Using a Kerisson rongeur, the lacrimal bone and part of the anterior lacrimal crest is removed. Nasal mucosa is incised semi-circularly under the pressure of two cotton tips

Fig. 6.
figure 6

A 6-0 goretex or vicryl suture is placed on the nasal mucosa and then through the lacrimal sac mucosa

Fig. 7.
figure 7

Final anastomosis is performed under the microscope control using long-tipped retractors. Conjunctiva is sutured with 8-0 vicryl stitches

Fig. 8.
figure 8

Instruments used for this technique: lacrimal sac retractor with a notch tip, bevel blade and long Kerisson rongeur

Results

Table 1 summarizes the results. Irrigation of the lacrimal system by syringing was patent at the end of the follow-up in all the patients except two cases: the average success rate was 82%. All the patients patent to syringing were free of their preoperative symptoms, except one who developed air reflux through the lacrimal point when blowing. The follow-up ranged from 1 to 6.5 months, with an average of 2.81 months. For the two failures, one patient was operated on again with a cutaneous approach, with a final good patency to syringing.

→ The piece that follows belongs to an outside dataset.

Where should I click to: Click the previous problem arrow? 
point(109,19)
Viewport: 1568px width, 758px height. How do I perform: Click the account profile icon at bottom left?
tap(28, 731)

Table 1. Results of RC DCR surgery regarding patency to lacrimal syringing (CDCR cutaneous approach for DCR, RC DCR retrocaroncular approach for DCR)

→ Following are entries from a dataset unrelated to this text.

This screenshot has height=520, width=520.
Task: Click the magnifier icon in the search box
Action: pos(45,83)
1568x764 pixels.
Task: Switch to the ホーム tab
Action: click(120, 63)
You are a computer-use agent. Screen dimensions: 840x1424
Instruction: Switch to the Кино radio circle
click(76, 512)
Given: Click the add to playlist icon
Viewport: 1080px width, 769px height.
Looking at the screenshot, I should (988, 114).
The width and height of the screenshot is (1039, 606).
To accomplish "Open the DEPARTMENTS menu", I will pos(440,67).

Three cases were bilateral, two using a cutaneous approach (CDCR) and a RCDCR, the other one having bilateral RCDCR. All three were cured on both sides.

Discussion

What is the effectiveness of the previous methods: endonasal DCR compared with external DCR? A comparative study of endonasal and external DCR consisted of 60 patients undergoing 64 DCR procedures and divided equally into external and endonasal groups [8, 9].The two reports pertaining to this study were from the same center. The data for the external DCR group were identical in both reports, with a success rate of 100% at 6 months postoperatively and 91% at 1 year as defined by patency irrigation. The data for the endonasal DCR group varied from 63% with laser [8] to 75% without laser [9].

In a survey on the results of endonasal DCR, Woog [17] reported a success rate between 61 and 100%. With the advent of the rigid fiberoptic endoscope and its use in para-nasal sinus surgery, there has been renewed interest over the past decade in endonasal surgery to correct primary [3, 8] and recurrent [3, 19] lacrimal obstruction without or with mitomycine [5].

What is the effectiveness of retrocaruncular DCR compared with external or endonasal DCR? In our first report of eleven cases with 82% good results, RCDCR can be judged to be of similar efficacy as the cutaneous or endoscopic approaches.

What are the relative indications, advantages, contraindications and limitations of this procedure? The main indication for RCDCR is cosmetic purposes, as conjunctival incision avoids, like the endoscopic approach, the risk of epicanthus or a visible cutaneous scar. RCDCR can be performed in case of nasolacrimal obstruction even if the sac is dilated. However, currently the technique does not allow for the combined treatment of a common canaliculus obstruction. Potential indications for primary endonasal DCR are similar to those for external DCR, except in the case of common canaliculus obstruction, which is more difficult to approach with the endonasal technique. The main contraindications are suspicion of a lacrimal sac tumor to avoid orbital spread and associated lacrimal lithiasis. Limitations of the procedure are the narrow surgical field and the unusual location of surgery for most ophthalmologists.

What variations in patient selection, surgical technique and postoperative care may influence surgical success rates? Various authors have suggested other factors such as the etiology of nasal mucosa pathology to potentially alter the outcome of DCR surgery and influence patient selection for this procedure. However, our limited number of cases does not allow us to draw final conclusions about this.

Conclusion

The retrocaruncular approach is a valuable technique for dacryocystorhinostomy, especially regarding the cosmetic advantages.